The sun began its slow descent from the Colorado sky. The day seemed to go on forever. John sat atop his palomino, Taffy, and took it all in: land spreading out far and wide in all directions, surrounded by the crags and peaks of the San Juan Mountains.
Sixteen-year-old John Archer was the man of the house...at least for now. He hated watching his mother these days. She was so sad. So pale and thin. Though she tried to pretend life was good, he knew differently.
This big old ranch had never been his father's first choice of a place to be. He favored the open sea with its salty air, waves crashing on the sides of his clipper ship, The Colorado Maiden. The duties of the ranch were always passed to the family members left behind while he roamed to the far ends of the earth searching for some bauble or trinket his import and export business couldn't live without.
John assumed the title “Man of the House” at an early age. Sure, in the beginning it was his mother's endearing way of building his confidence during his father's long absences. But now, he feared the title would stick. He carried a big weight on his young shoulders.
He harbored the resentment he'd carried since childhood that began as a small seed planted whenever his father left, and morphed into a bitterness he seemed helpless to overcome. Try as he may, he carried more angst than worry over the disappearance of his dad. It'd be just like him to turn and hightail it in the other direction. He'd rather be anywhere than here. Shame on me for falling for his words. I can't believe I was so stupid!
And so it began. A transformation. Although a part of him ached for the love of his father, the part that harbored ill will was greater, more powerful. He was determined to keep this ranch afloat come hell or high water.
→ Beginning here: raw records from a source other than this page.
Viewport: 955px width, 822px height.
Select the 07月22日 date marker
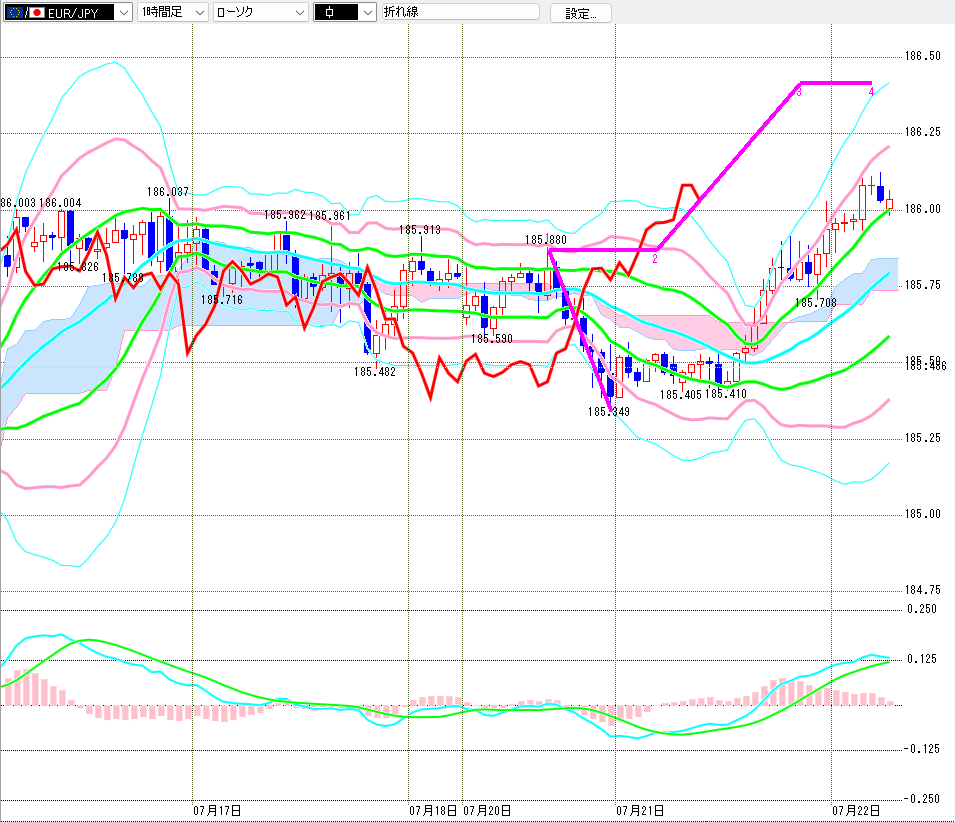856,810
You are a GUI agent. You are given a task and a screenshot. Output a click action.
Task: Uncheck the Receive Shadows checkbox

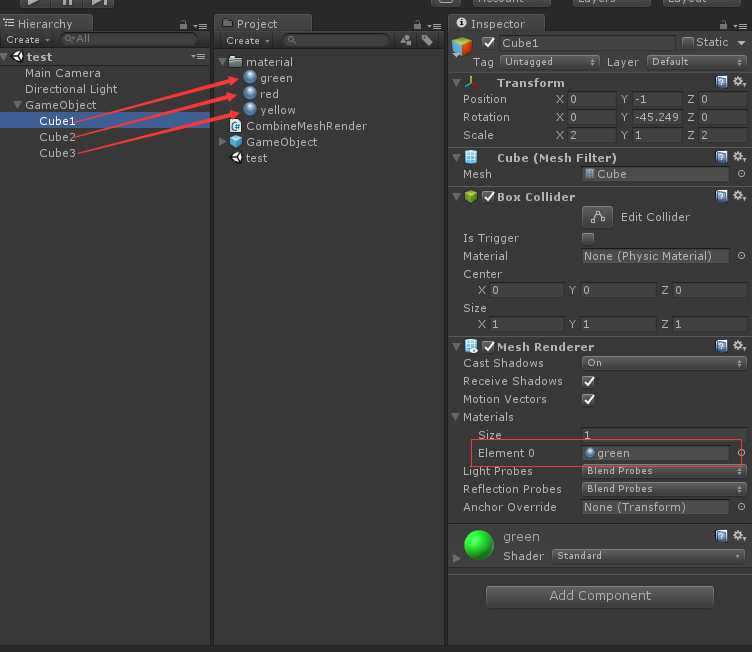pos(588,381)
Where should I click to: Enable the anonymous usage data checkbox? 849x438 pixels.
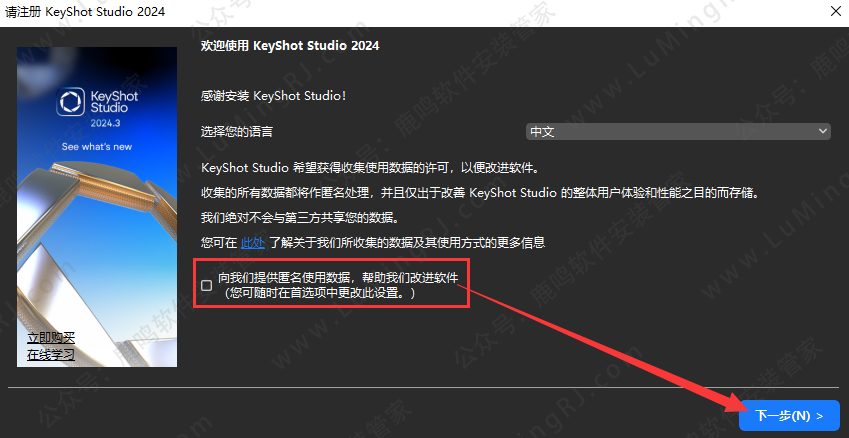(x=206, y=285)
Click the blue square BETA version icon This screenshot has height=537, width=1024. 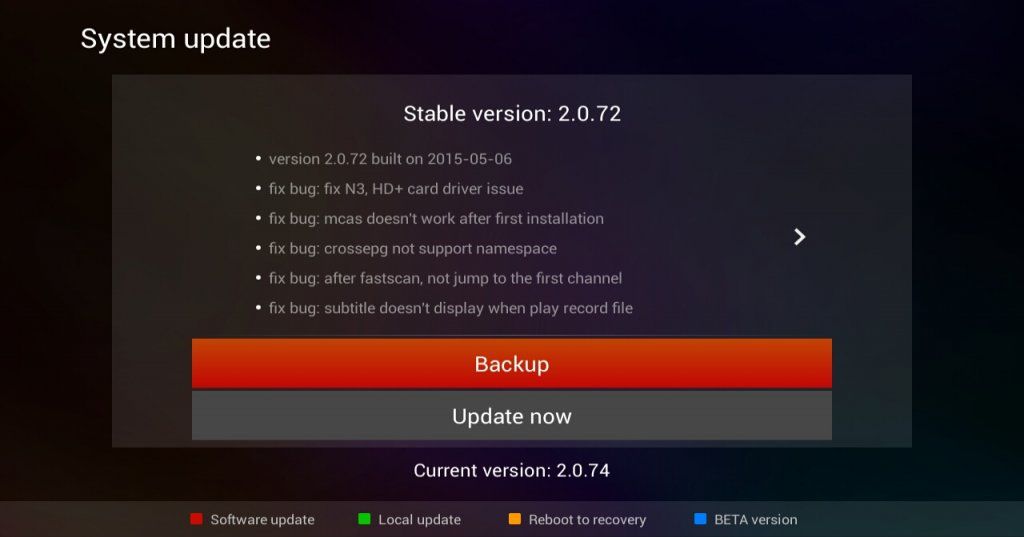700,519
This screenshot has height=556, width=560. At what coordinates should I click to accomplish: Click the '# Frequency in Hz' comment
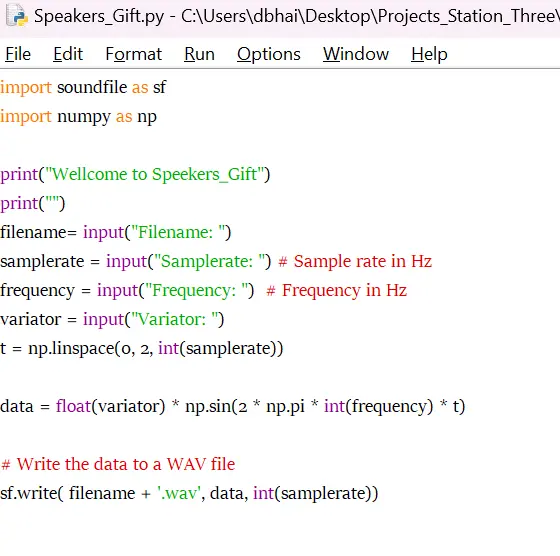(336, 290)
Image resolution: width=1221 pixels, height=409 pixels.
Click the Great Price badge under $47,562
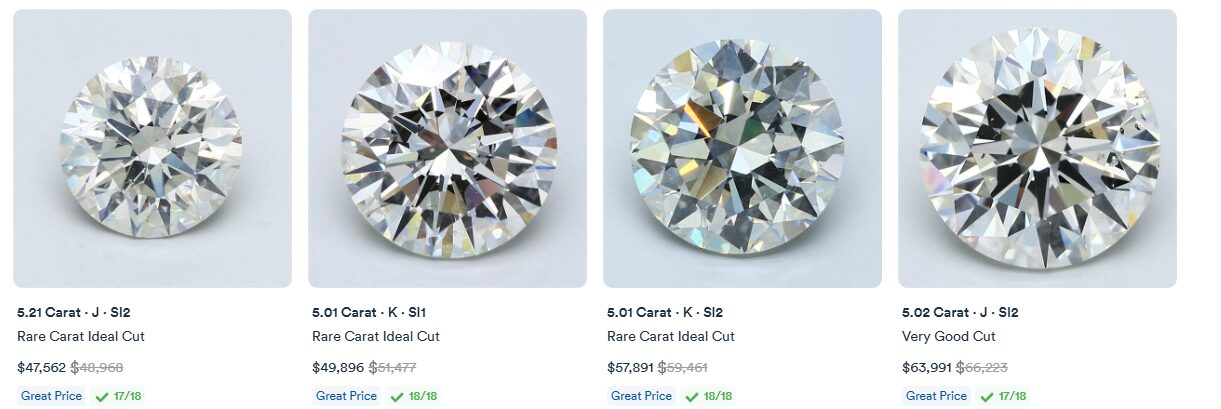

The palomino on which he sat was his father's favorite. Over the last several months he'd taken to riding her daily. Especially in the late afternoon, like today. He rode her to this place and allowed her to drink her fill from the cold mountain stream that passed through their property. She was a beautiful creature..majestic in a way only palominos can be, yet friendly and gentle. The bond between them was unmistakable; no one dared interfere with their time together.
Because of the dilemma the Archers found themselves in, John was forced to assume duties typically believed to be the responsibility of a seasoned ranch manager. Soon the choice would be made whether or not he'd continue in school or stay home and work the ranch. His little brother, Timmy, was beginning to do some chores, but to John's way of thinking, he was just a little kid and needed to be a kid for as long as he could. His own childhood was stolen long ago by all the responsibility handed him at the ripe old age of nine.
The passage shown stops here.